With an EU delegation planning to meet Chinese delegation in Hanoi on 8-9 October, senior US State Department officials extremely twitchy at the prospect that the EU is about to lift the arms embargo on China (background: click here and here).
This follows a statement from Shen Goufang, Chinese assistant foreign minister, on 30 September, denouncing the ban on weapon sales and urging the EU to lift it, reflecting perhaps a tougher line by the new Chinese leadership.
The Taiwanese are also getting jittery, stepping up their arguments that dropping the ban would disturb the delicate military balance in Asia and increase the threat of war with Taiwan, a conflict that could drag in the US and spark a Japanese military build-up. They also insist that the EU embargo should continue until the Chinese improve their dismal human rights record.

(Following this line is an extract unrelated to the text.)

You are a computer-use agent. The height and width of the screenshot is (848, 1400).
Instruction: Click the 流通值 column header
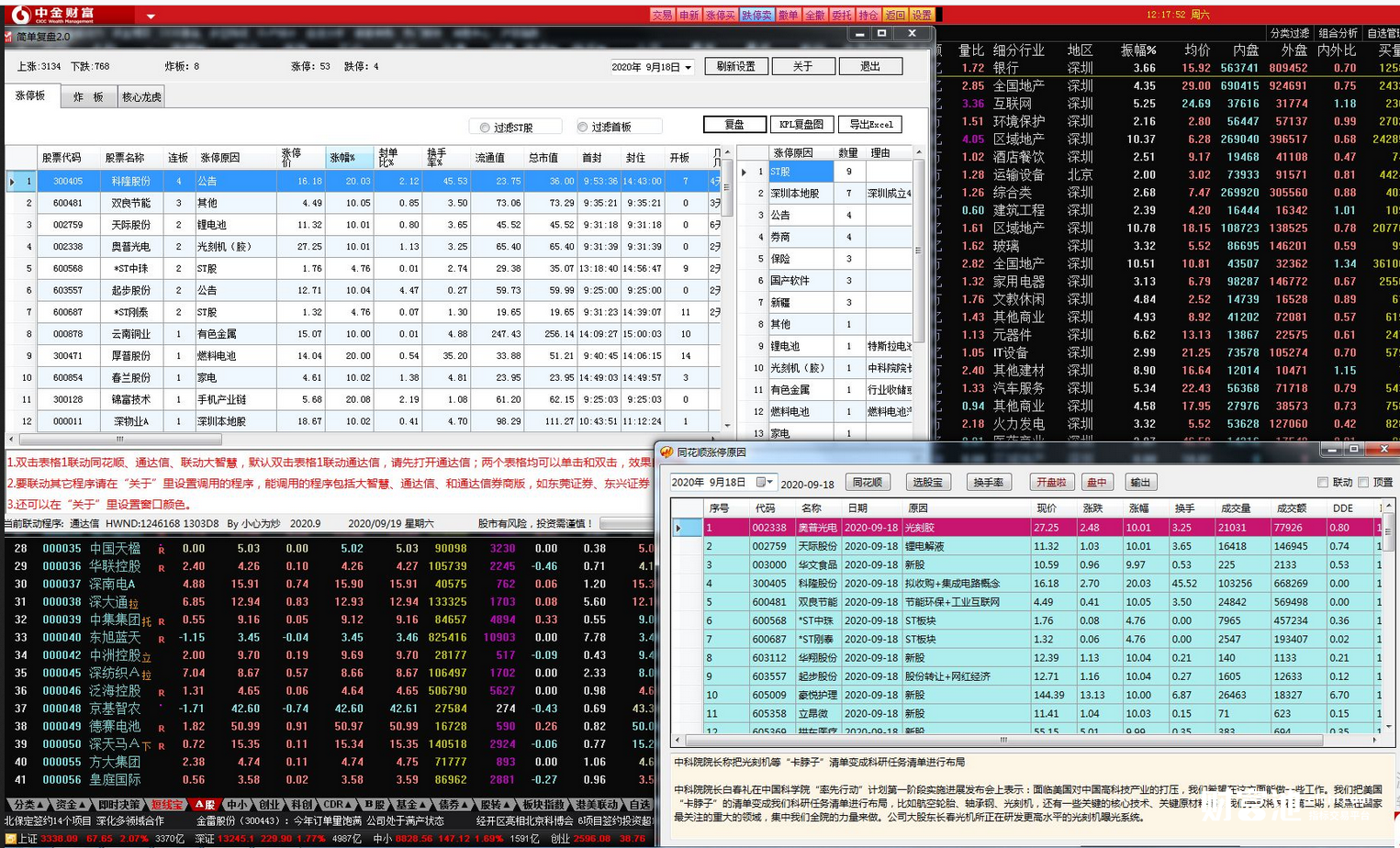489,158

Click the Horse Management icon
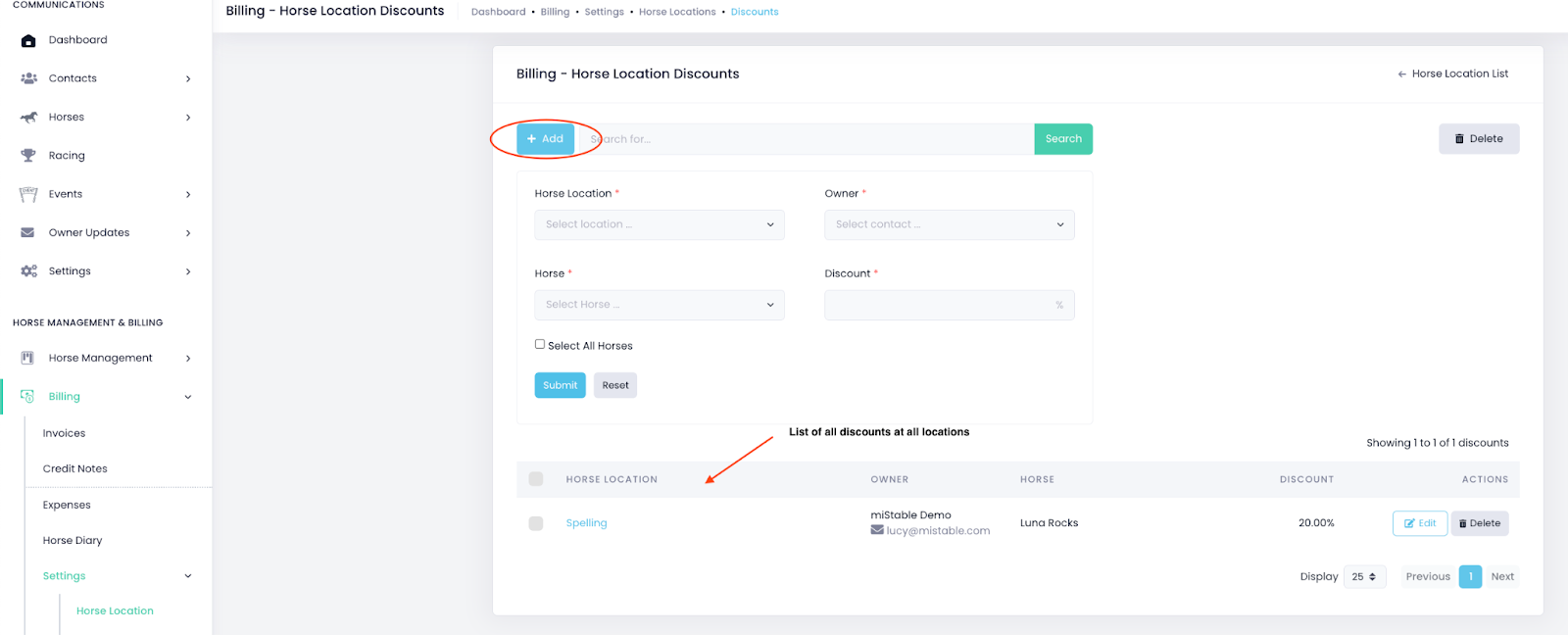coord(28,358)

While protests have been held in the capital, with demonstrators holding up France's tricolor flag bearing the slogan "EU Say No to China", Lai I-chung, director of foreign policy studies at the Taiwan think-tank, says that, with advanced weaponry, China would feel emboldened and tempted to use force to achieve its goal: unification with Taiwan. "The regional balance of power will be tipped over," he said.
In the US, the House of Representatives has already launched a pre-emptive strike, approving sanctions against European companies that export critical military goods or technology to China. Now, diplomatic pressure is being intensified, with the focus on the "New Europe" countries in Eastern Europe who, the State Department believes, will be more sympathetic to the US line.

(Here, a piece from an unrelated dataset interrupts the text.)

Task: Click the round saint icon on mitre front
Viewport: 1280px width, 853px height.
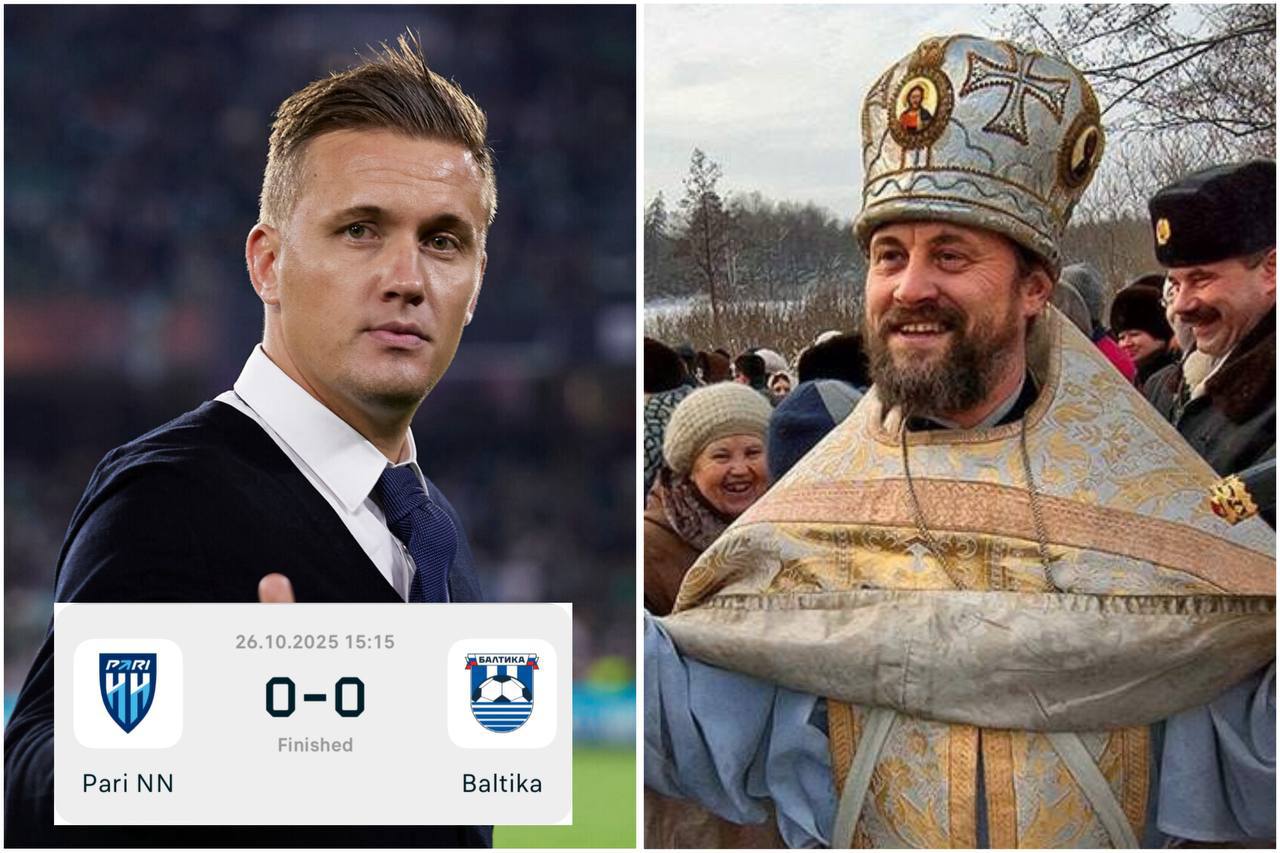Action: 917,105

Britain which, publicly at least, is maintaining an ambivalent line, could be caught in the middle of this increasingly tense stand-off. While she does not stand to benefit greatly from an arms sales bonanza, her involvement in EU programmes such as Galileo may mean that British firms are caught up in US sanctions.

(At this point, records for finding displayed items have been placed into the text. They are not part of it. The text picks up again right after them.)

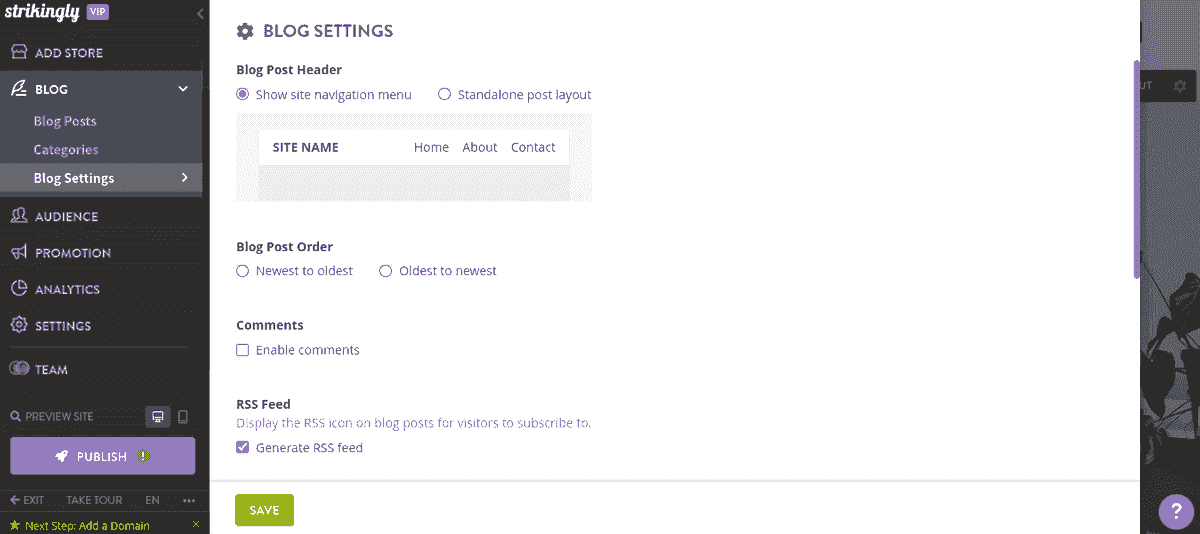Open the purple help question mark

click(1176, 512)
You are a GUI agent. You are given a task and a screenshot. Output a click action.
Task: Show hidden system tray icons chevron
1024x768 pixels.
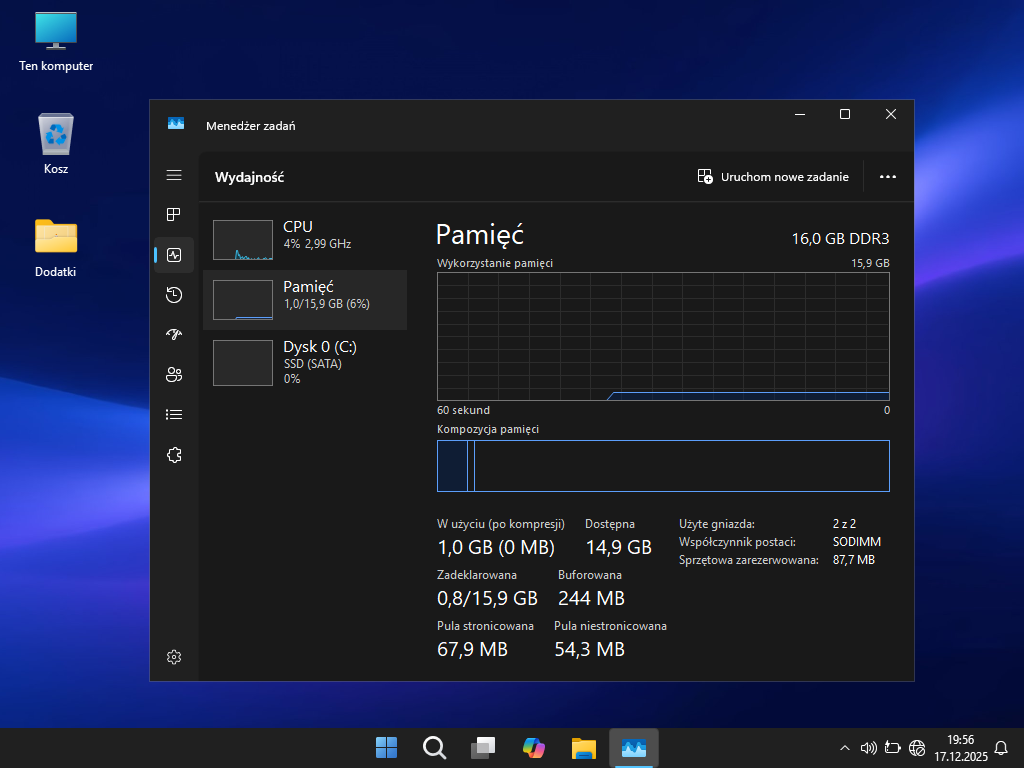pos(845,748)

Once again, therefore, Britain is being drawn into a foreign policy dispute not of her making, all in the name of solidarity with EU member states which are pursuing their own interests. At the very least, this will create further strains on the "special relationship" with the US and, quite possibly damage our own commercial interests.
But, of course, these minor problems are nothing compared with the magnificent benefits which we gain from our membership of the EU.